| Things to do |
**1)** Render into Spanish this sentence from the article on diet and lung cancer risk: "Eating high amounts of white bread and corn flakes may raise the risk of lung cancer, a new study has found."
**2)** Carry the article on diet and lung cancer risk forward, beginning immediately after its final sentence.

| Passage for review |
====
Eating high amounts of white bread and corn flakes may raise the risk of lung cancer, a new study has found.
More evidence suggests that food may regulate the risk of developing lung cancer. Diets rich in vegetables and fruits are said to reduce risks, while those filled with saturated fats, red meat and dairy items would cause otherwise.
In a new study from the University of Texas MD Anderson Cancer Center, researchers investigated the relationship between lung cancer risk and various glucose indicators.
Measuring Glucose Levels
The researchers first looked into glycemic index (GI), which is the standard used to determine the quality of dietary carbohydrates. It is measured by identifying how rapidly blood sugar rises after a meal. The authors also looked into glycemic load (GL), which pertains to the quantity of carbohydrates.
In past studies, GI, GL and risk of developing other cancers have been investigated.
====
| Stored items |
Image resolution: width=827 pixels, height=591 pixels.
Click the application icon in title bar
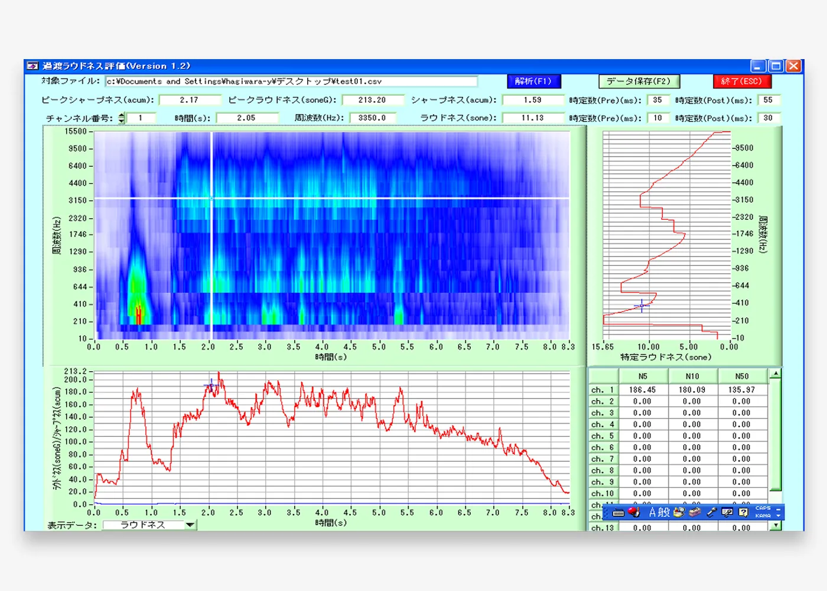33,66
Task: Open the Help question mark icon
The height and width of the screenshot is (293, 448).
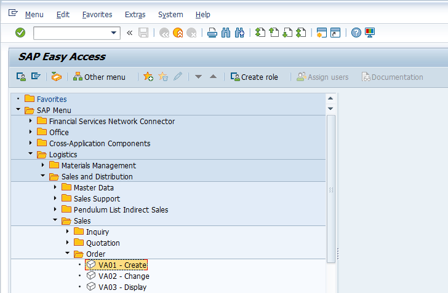Action: coord(356,33)
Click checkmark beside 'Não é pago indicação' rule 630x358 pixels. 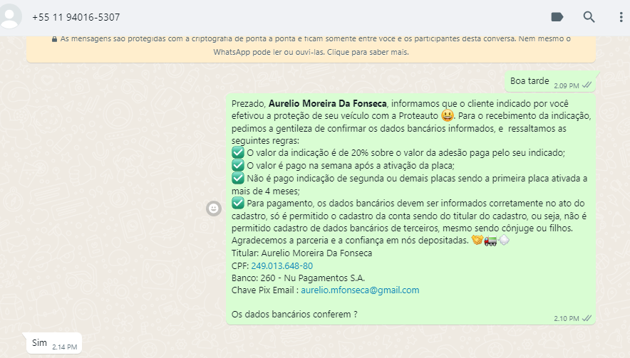(x=238, y=178)
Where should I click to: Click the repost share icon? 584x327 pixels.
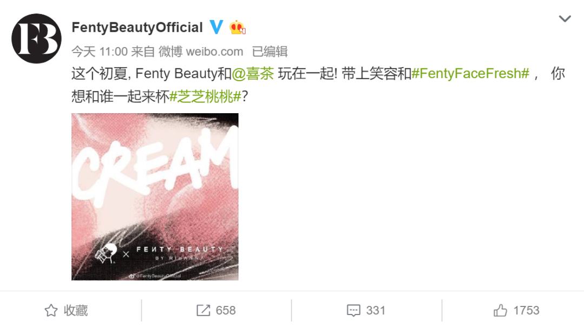pyautogui.click(x=203, y=310)
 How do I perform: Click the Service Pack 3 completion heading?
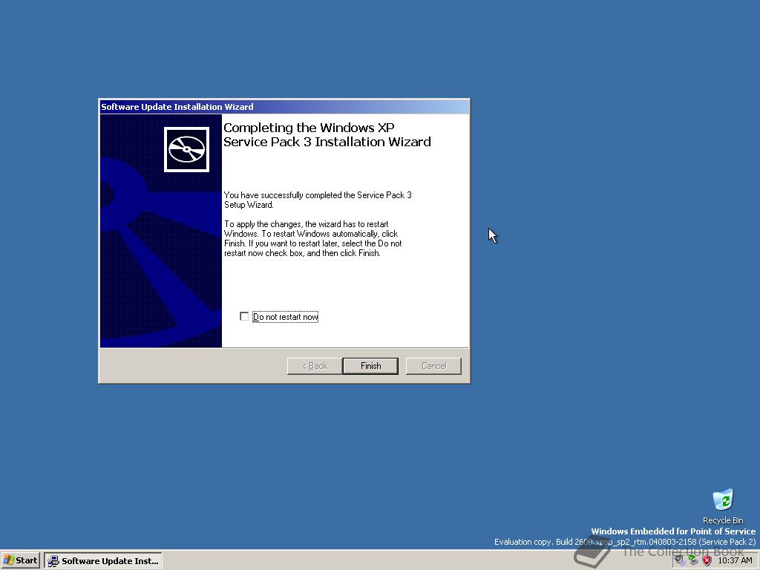tap(327, 134)
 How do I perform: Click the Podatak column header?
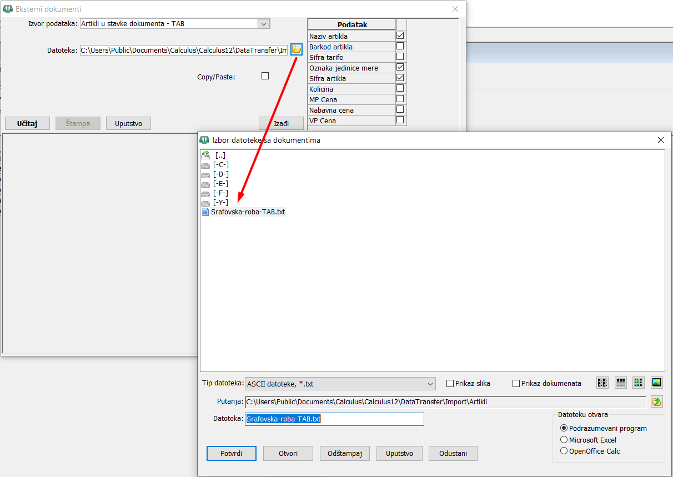tap(352, 24)
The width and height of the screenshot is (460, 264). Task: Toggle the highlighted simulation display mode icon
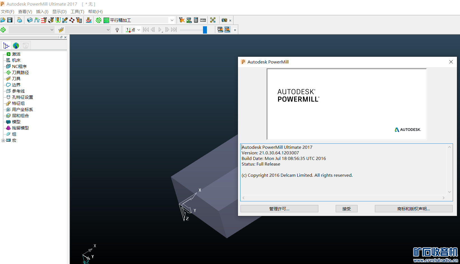click(227, 30)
====
| Answers provided |
**1)** Consumir grandes cantidades de pan blanco y copos de maíz puede aumentar el riesgo de cáncer de pulmón, según ha revelado un nuevo estudio.

**2)**
Study lead author Stephanie Melkonian says diets high in GI lead to high blood sugar and insulin, which causes disturbances in the so-called insulin-like growth factors (IGFs). Such association is noteworthy because IGFs are linked with increased lung cancer risk. However, the direct relationship of GI and lung cancer risk has not yet been clearly established.
The authors then embarked on a study to determine the association between GI, GL and risk of lung cancer.
The study involved 1,905 newly diagnosed lung cancer patients and 2,413 healthy individuals, who served as the control group.
The subjects gave self-reports of previous dietary habits and health history. The authors then determine the participants' GI based on published values. They then divided the subjects into five groups.
"We observed a 49 percent increased risk of lung cancer among subjects with the highest daily GI compared to those with the lowest daily GI," says senior author Xifeng Wu.
For GL, no significant links with lung cancer risk were established. This means that average quality, instead of quantity of carbohydrates is the one possibly modulating the cancer risk, Wu says.
Never Smokers And Low Education
Never smokers who belong to the highest GI group have more than twice the risk to develop lung cancer than those in the lowest GI group.
The risk association was also more solid in individuals with lower education levels.
Participants with less than 12 years of education in the highest GI group were 77 percent more at risk of developing lung cancer than those in the lowest GI group. For those with more than 12 years of education, the risk is only 33 percent.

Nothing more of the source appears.